• **OPDRACHTEN**
- A) Voor welke prijs kocht Ontwerpstudio Nova B.V. volgens de tekst over burgerlijk procesrecht de 3D-printer van Cubon B.V.?
- B) Schrijf de tekst over burgerlijk procesrecht verder, te beginnen na de laatste zin die er staat.

══ AANGELEVERDE TEKST

Werkgroepopdrachten Burgerlijk Procesrecht
Week 1: Procesbeginselen, bevoegdheid rechter en dagvaarding
Opdracht 1 – Bevoegde rechter
Robin, wonende in Rotterdam, wordt op staande voet ontslagen door haar werkgever,
Vakantiepark Landgoed Burghdal B.V., gevestigd in Utrecht. Robin verrichtte haar werk in
het vakantiepark van Burghdal, dat is gelegen in Ede (Gelderland). Robin vordert een
verklaring voor recht dat haar ontslag op staande voet ten onrechte is gegeven.
1. Welk gerecht is absoluut bevoegd van de vordering van Robin kennis te nemen? Wat zal
er gebeuren als de zaak wordt aangebracht voor een rechter die niet absoluut bevoegd
is?
- De rechtbank in eerste aanleg is absoluut bevoegd (art. 42 RO). Bij een verkeerd
gerecht, moet sprake zijn van een ambtshalve onbevoegdverklaring en verwijzing (art.
72 en 73 Rv). Hierop bestaan uitzonderingen, namelijk prorogatie en
ondernemingskamer (art. 62 jo. 66 RO).
2. Welke kamer van dat gerecht is bevoegd? Wat zal er gebeuren als de zaak wordt
aangebracht voor de verkeerde kamer?
- Doordat de vordering van Robin niet eerder aanhangig is gemaakt en het een
arbeidszaak betreft, is de kamer voor kantonzaken bevoegd (art. 93 sub c Rv jo. 47
RO). Bij een verkeerd gerecht, moet sprake zijn van een ambtshalve
onbevoegdverklaring of op verlangen van partijen en verwijzing (art. 71 Rv).
3. Welk gerecht is relatief bevoegd? Wat zal er gebeuren als de zaak wordt aangebracht
voor een rechter die niet relatief bevoegd is?
- De hoofdregel van de relatieve competentie is de woonplaats van de gedaagde (art.
99 Rv). Hier is sprake van een alternatieve bevoegdheid, omdat je mag kiezen uit twee
rechtbanken (art. 100 Rv). Men kan derhalve kiezen uit de Rechtbank Gelderland
locatie Arnhem of Rechtbank Midden-Nederland. De hoofdregel is dat bij een
verkeerd gerecht geen sprake is van verwijzing, tenzij de gedaagde zich op
onbevoegdheid beroept (art. 110 Rv). Maar in casu is sprake van een kantonzaak,
waardoor de rechter ambtshalve moet beoordelen of hij relatief bevoegd is (art. 110
lid 1, tweede volzin Rv).
Opdracht 2 – Ontwerpstudio Nova/Cubon
Ontwerpstudio Nova B.V. heeft op 2 oktober 2023 een 3D-printer van Cubon B.V. gekocht
voor een prijs van € 25.000. De printer is een typisch maandagochtendmodelletje en
vertoont al binnen twee weken kuren. De printer hapert vaak en print soms niet nauwkeurig.

════
══ AANGELEVERDE GEGEVENS

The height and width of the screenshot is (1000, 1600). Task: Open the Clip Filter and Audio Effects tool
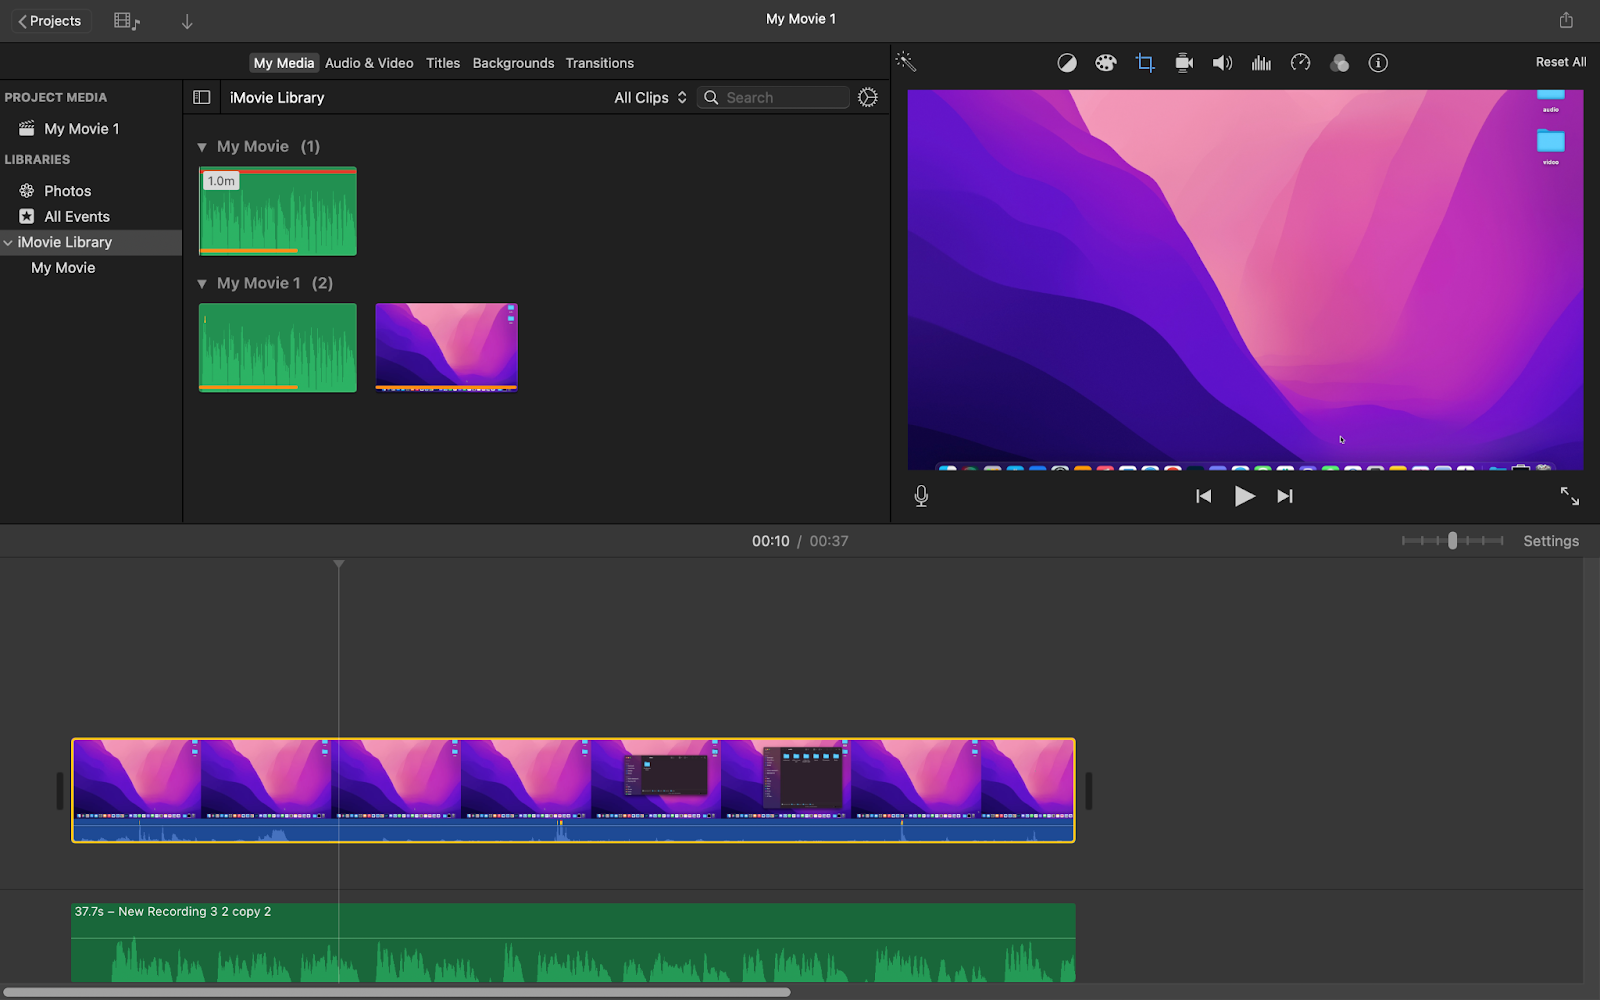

════

• **GESCHREVEN ANTWOORDEN**
- A) Voor € 25.000.

- B)
Na een paar weken stuurt Nova een brief aan Cubon, waarin zij Cubon op de hoogte stelt
van de gebreken, aangeeft dat zij een goed werkende printer wenst en dat een procedure zal
worden begonnen als Cubon aan die wens geen gehoor geeft.
1
,Cubon laat niets van zich horen. Nova vordert in rechte ontbinding van de
koopovereenkomst. Voor de toewijzing van de vordering is nodig dat Cubon in gebreke is
gesteld. Nova doet echter geen beroep op een ingebrekestelling.
1. Mag de rechter de vordering van Nova toewijzen?
- Nee, voor de toewijzing van de vordering is immers ingebrekestelling vereist. Geen
van de partijen doet hier een beroep op. Vanwege de partijautonomie en de lijdelijke
rol van de rechter, mag de rechter deze vordering niet toewijzen (art. 24 Rv).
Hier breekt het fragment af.